■ **PROBLEM DESCRIPTION**
Begin with the line that holds "Task: Open the" and retype through the last line of the listing below, exactly; pictures are not part of the copy.

■ **DATA UNDER STUDY**
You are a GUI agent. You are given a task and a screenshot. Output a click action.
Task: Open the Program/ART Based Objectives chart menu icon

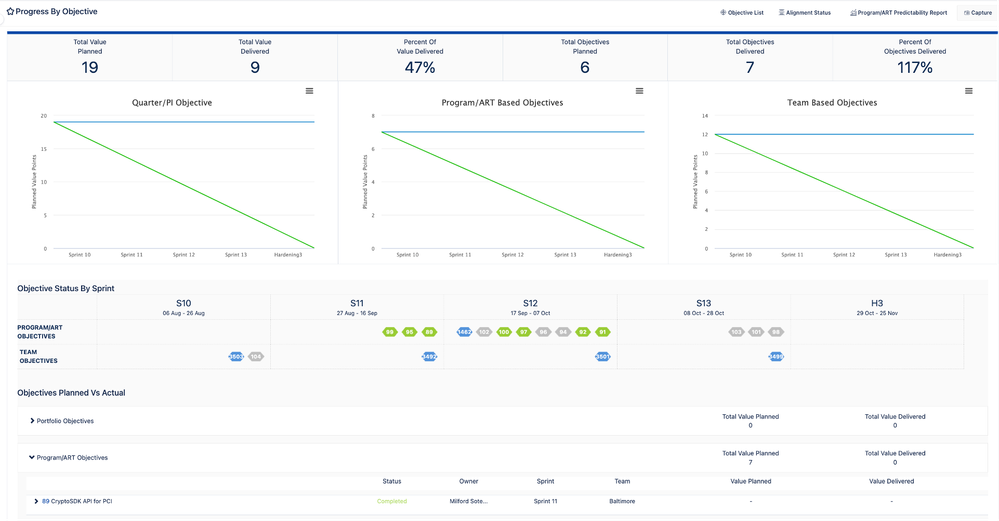[640, 91]
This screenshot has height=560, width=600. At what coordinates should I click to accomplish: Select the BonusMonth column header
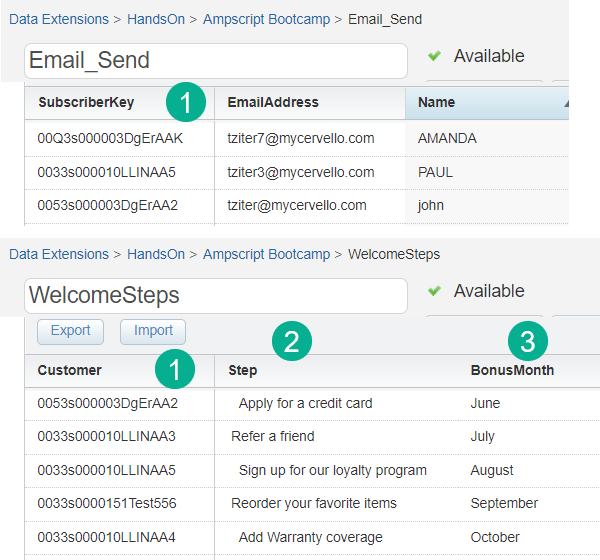point(512,370)
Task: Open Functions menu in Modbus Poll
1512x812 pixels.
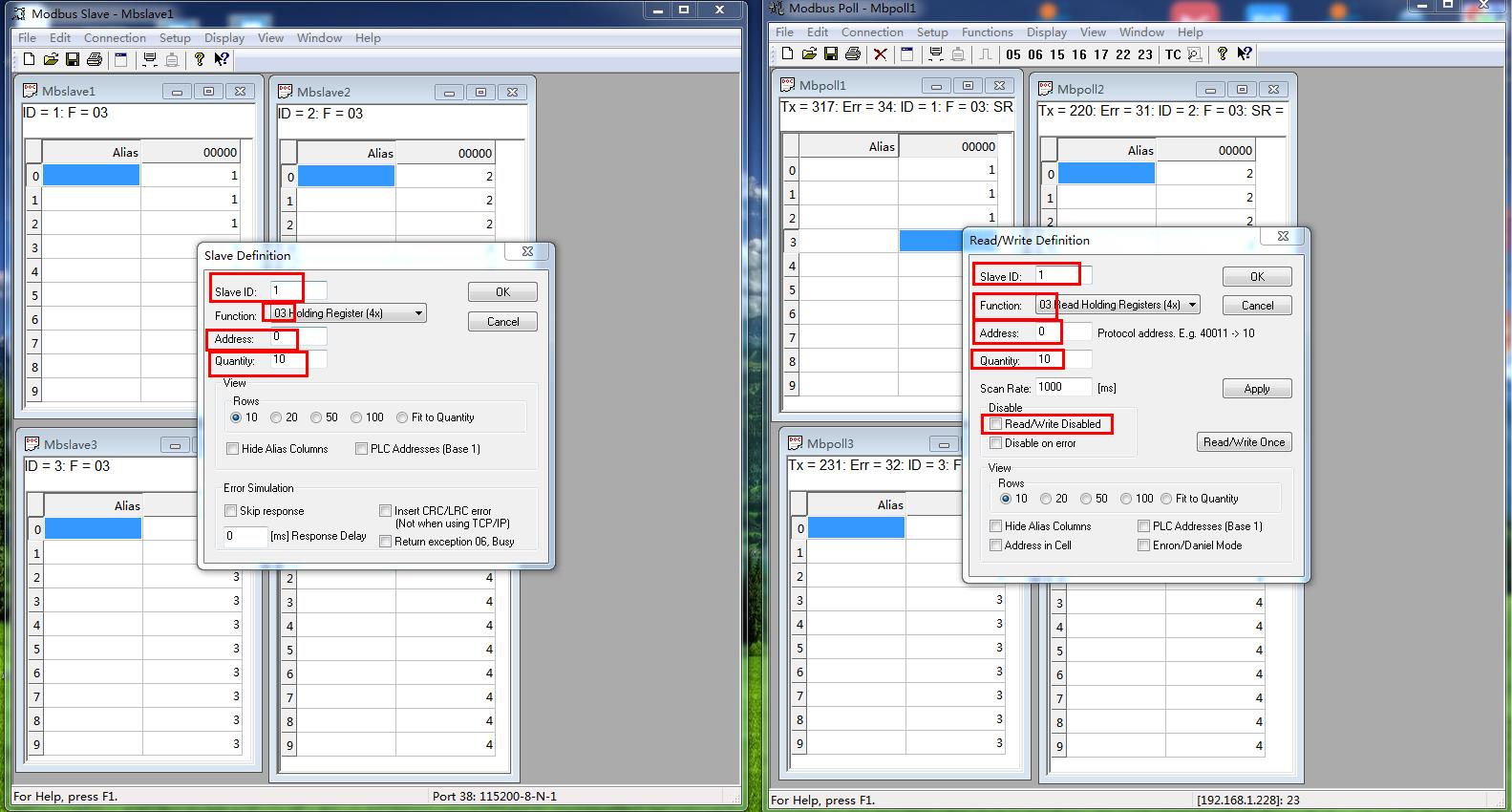Action: click(x=987, y=32)
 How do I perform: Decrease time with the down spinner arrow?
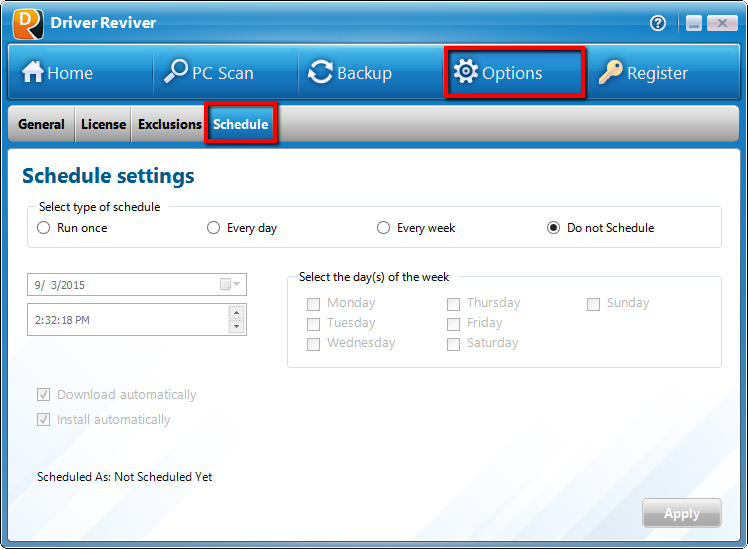pyautogui.click(x=236, y=327)
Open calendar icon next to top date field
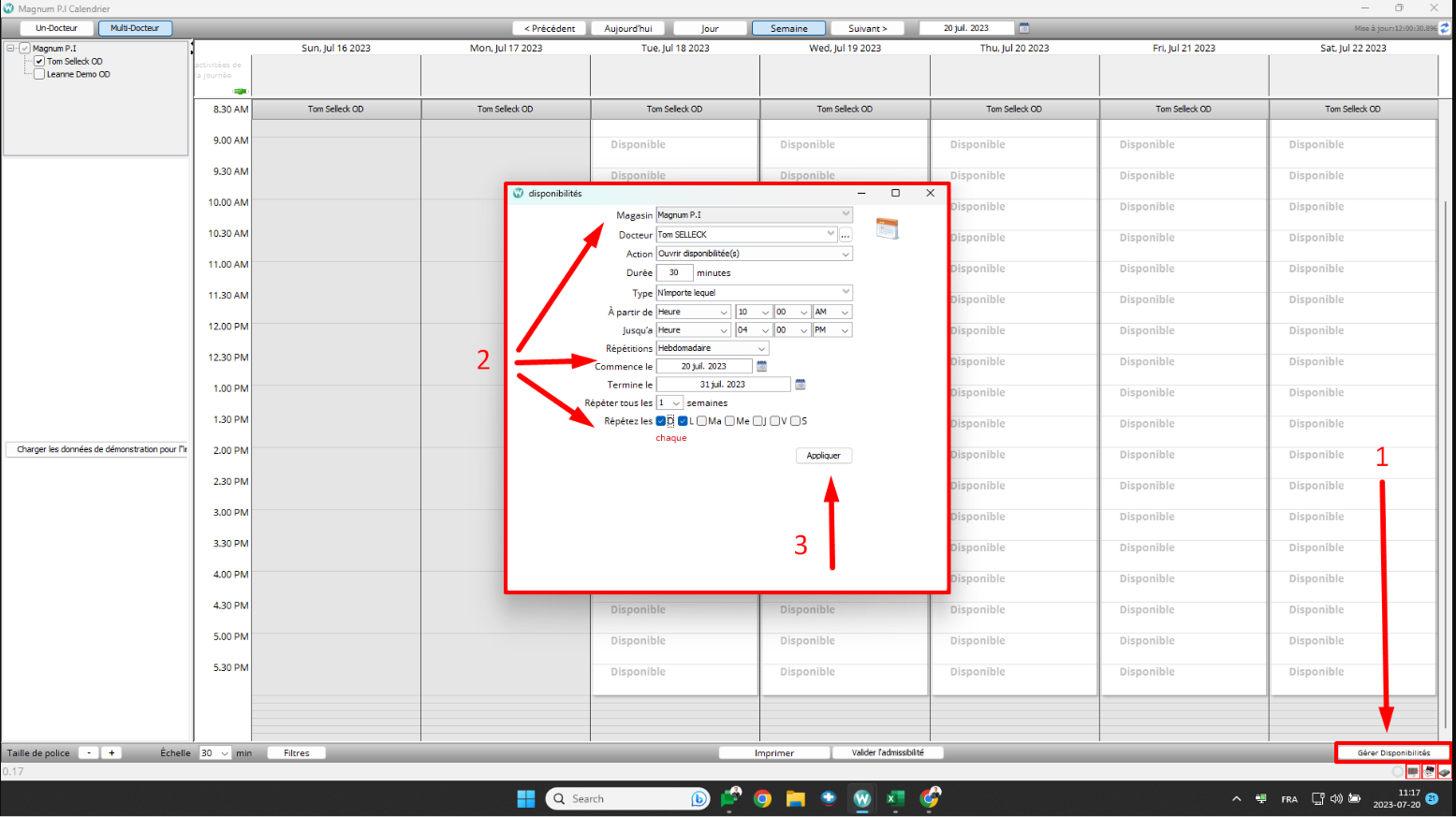The width and height of the screenshot is (1456, 817). 1024,28
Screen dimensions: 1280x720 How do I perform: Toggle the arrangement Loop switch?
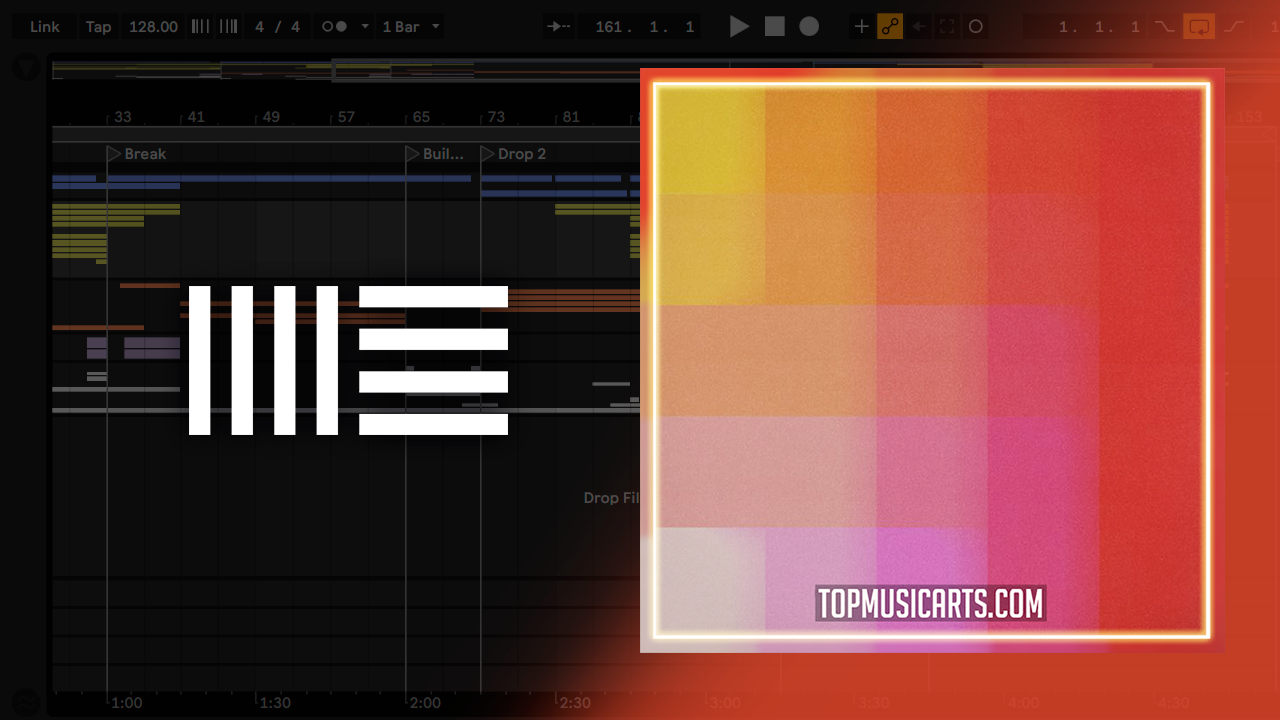click(1198, 27)
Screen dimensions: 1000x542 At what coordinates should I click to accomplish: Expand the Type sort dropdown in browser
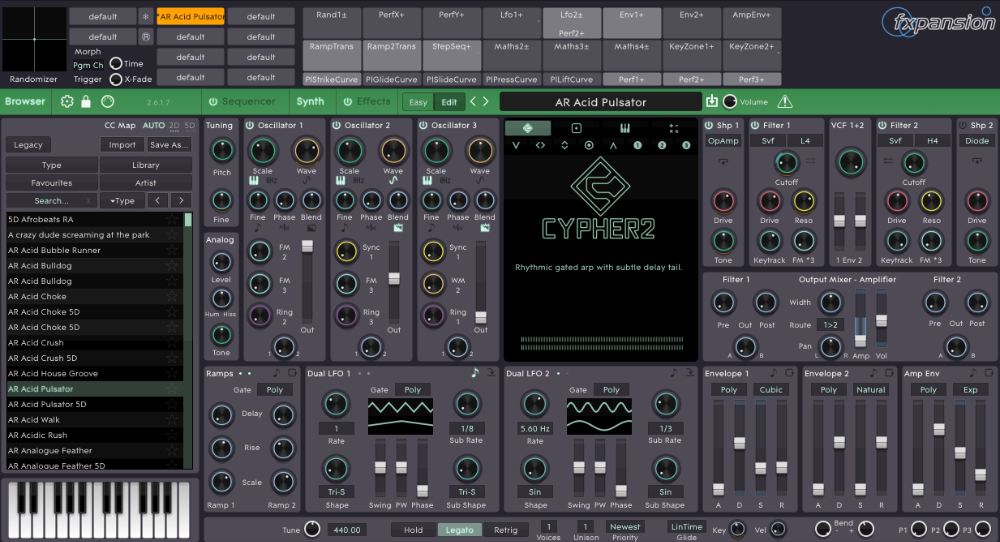[x=121, y=201]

■ **EXPECTED ANSWER**
Task: Open the Program/ART Based Objectives chart menu icon

[640, 91]
This screenshot has height=560, width=600. At what coordinates should I click to accomplish: Select the BonusMonth column header
point(512,370)
Task: Open Functions menu in Modbus Poll
1512x812 pixels.
Action: click(x=987, y=32)
 How do I perform: Decrease time with the down spinner arrow?
pyautogui.click(x=236, y=327)
Open calendar icon next to top date field
The width and height of the screenshot is (1456, 817). 1024,28
Screen dimensions: 1280x720 How do I perform: Toggle the arrangement Loop switch?
click(1198, 27)
Screen dimensions: 1000x542 At what coordinates should I click to accomplish: Expand the Type sort dropdown in browser
[x=121, y=201]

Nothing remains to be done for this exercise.